California’s politicians, not content with messing around with our water flow, are looking to OK physician-assisted suicide rules.
A controversial bill to bring physician-assisted death to California passed its first hurdle Wednesday after hundreds of people lined up to voice support and opposition to the legislation.Senators approved the legislation in a packed committee hearing in the state Capitol.“We are pleased to see it pass,” said Sen. Bill Monning, D-Carmel, one of the authors of SB128, which would allow a mentally competent terminally ill adult to receive a lethal prescription to hasten death. The Senate Health Committee voted 6-2 along party lines to pass the legislation, with Sen. Richard Pan, a Democrat from Sacramento who is also a doctor, abstaining from the vote.“This vote reflects the changing sentiment in California,” Monning said.
The legislators who approved the rules point to a video made by Brittany Maynard as a reason for their vote. Maynard was a Bay Area woman who moved to Oregon last year to take advantage of that state’s Death With Dignity law and died in November after taking a deadly prescription.
However, this deal is not done, yet. Counterarguments to the proposal abound:
Similar bills have failed twice before in California. Some doctors argue it undermines their role to heal the sick. “Physician-assisted suicide is the antithesis of being a physician,” said Warren Fong, president of the Medical Oncology Assn. of Southern California.Disabled and depressed people might be coerced to end their lives by people with financial motives, worried Marilyn Golden, senior policy analyst for the Disability Rights Education and Defense Fund.“It’s a deadly mix to combine our broken, profit-driven healthcare system and assisted suicide, which would instantly become the cheapest treatment,” Golden told the Senate panel.
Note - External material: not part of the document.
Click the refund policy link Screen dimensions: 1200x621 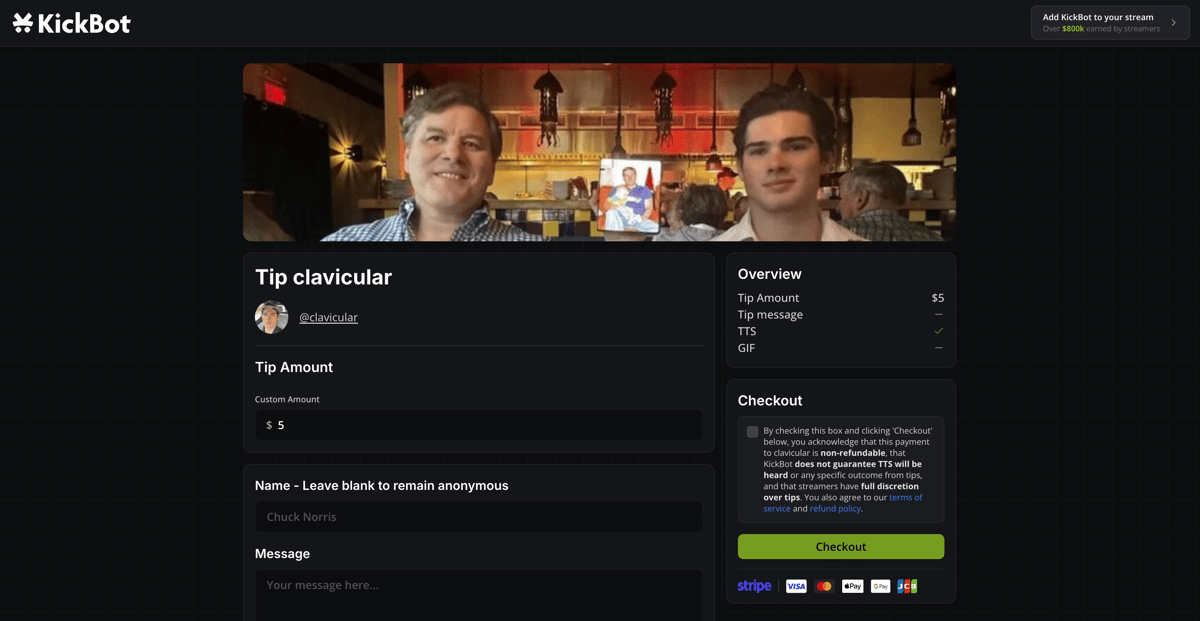coord(836,508)
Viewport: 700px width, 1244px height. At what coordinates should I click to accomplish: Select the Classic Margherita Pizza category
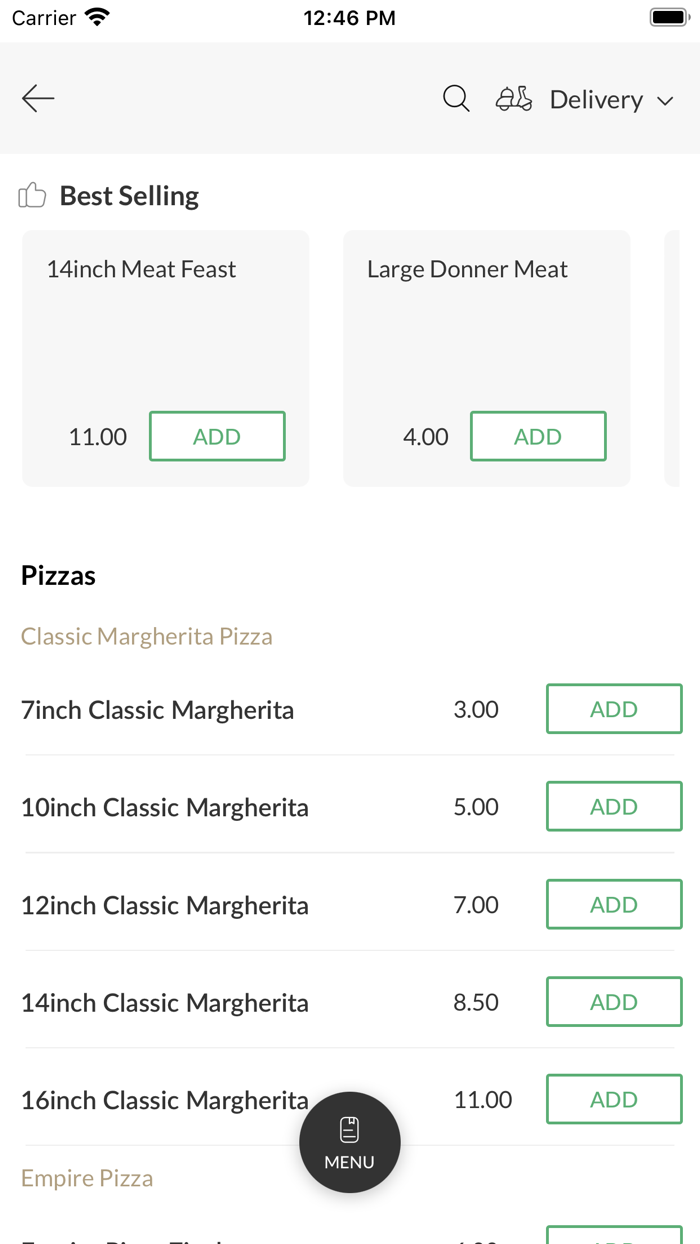coord(146,636)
Interestingly, Senator Dianne Feinstein gave her support for the measure…and half of the states are looking at “right to die” rules as well:
As of April 10, at least another 25 states have considered death with dignity bills, according to Compassion & Choices, a Denver-based nonprofit organization that advocates for these laws. Some of those bills already have died in committee.”The movement has reached a threshold where it is unstoppable,” said President Barbara Coombs of Compassion & Choices, who was also chief petitioner for the Oregon Death with Dignity Act.
While Maynard’s moving video is cited as the reason for the sudden glut of “death with dignity” legislation, one can see that death panels would be easier to operate with such an option in place.
Speaking of Obamacare, the latest news is that the head of Colorado’s Obamacare exchange let it slip that the state-run operation may not be able to cut it financially. Add this to the failures of the state exchanges in Oregon and Maryland, and one can project that the prognosis for this massive program is terminal.
Finally, to end this post back on the subject of taxes, many Americans are writing a bigger check because they failed to get the mandated health insurance. The penalty is 1 percent of income, or $95, whichever is greater.
But the IRS truly has a heart-of-gold (as long as you aren’t a dreaded Tea Party member): The agency is going to waive penalties for taxpayers With delayed or inaccurate Obamacare insurance information.
Given the glitches in the online sign-up systems, that may be the best news we get for some time.